Given problem:
Please rewrite all the entries, changing "Screen dimensions" to "Screen size" and keeping everything else the same. Omit the pictures from your answer.
>>>>
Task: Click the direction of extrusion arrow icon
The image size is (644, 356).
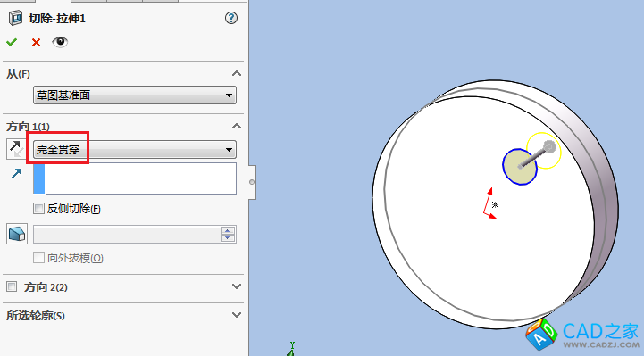Action: 16,173
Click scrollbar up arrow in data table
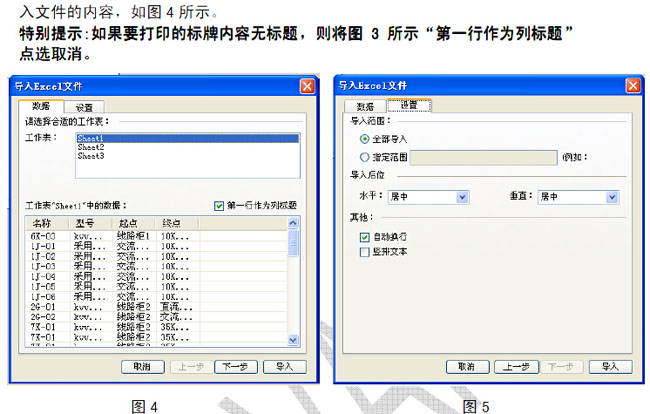 point(293,236)
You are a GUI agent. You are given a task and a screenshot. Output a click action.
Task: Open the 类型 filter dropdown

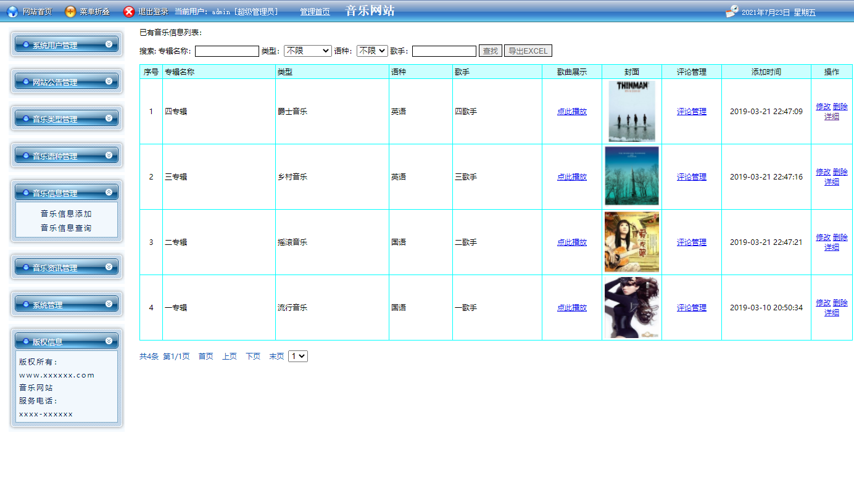pyautogui.click(x=307, y=51)
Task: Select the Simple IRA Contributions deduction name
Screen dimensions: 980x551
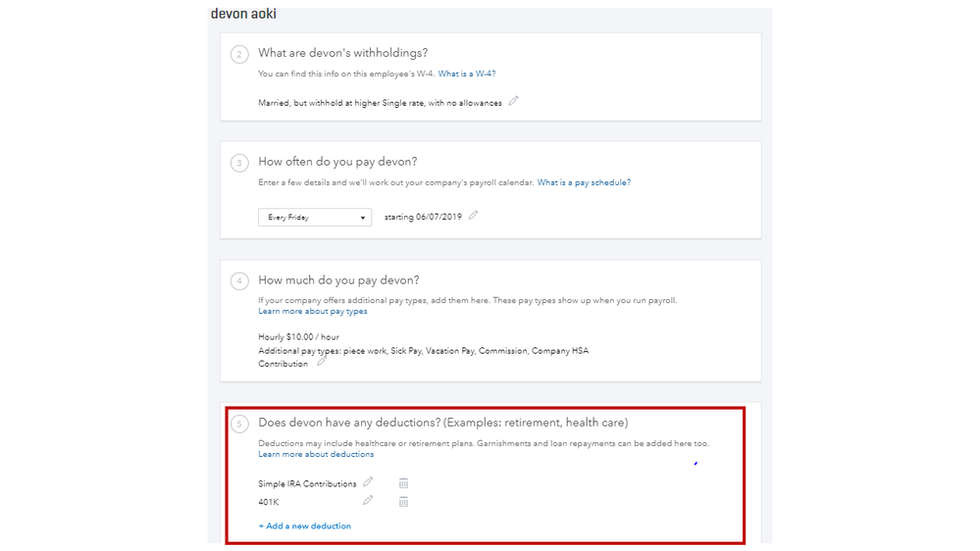Action: [307, 484]
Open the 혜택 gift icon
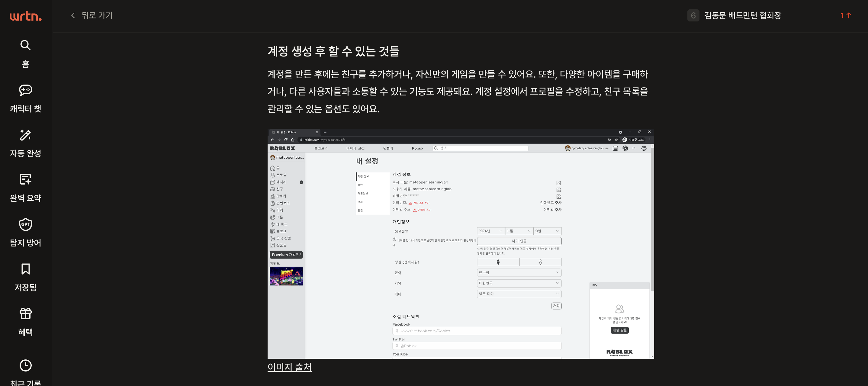Image resolution: width=868 pixels, height=386 pixels. [26, 314]
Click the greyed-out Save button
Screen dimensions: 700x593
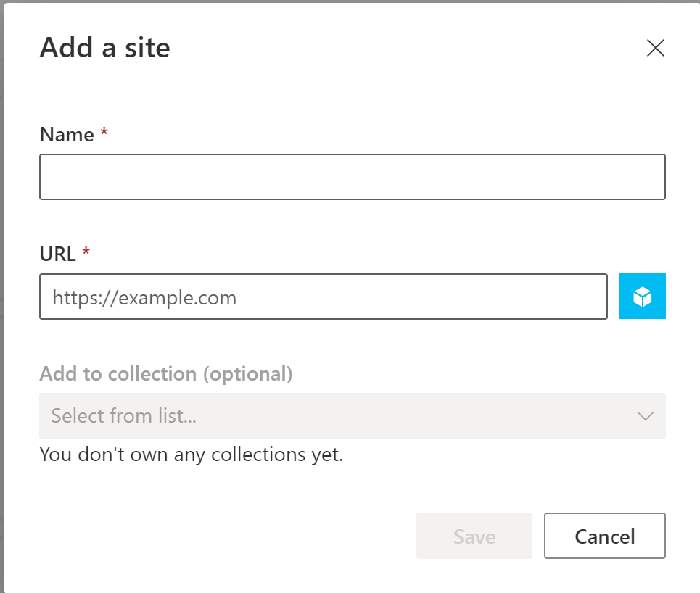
<<<<
Task response:
Task: Click the direction of extrusion arrow icon
The image size is (644, 356).
Action: 16,173
Click scrollbar up arrow in data table
 point(293,236)
You are a GUI agent. You are given a task and a screenshot. Output a click action.
Task: Open the 类型 filter dropdown

pyautogui.click(x=307, y=51)
Task: Select the Simple IRA Contributions deduction name
Screen size: 980x551
Action: [307, 484]
Open the 혜택 gift icon
Image resolution: width=868 pixels, height=386 pixels. [26, 314]
Click the greyed-out Save button
Screen size: 700x593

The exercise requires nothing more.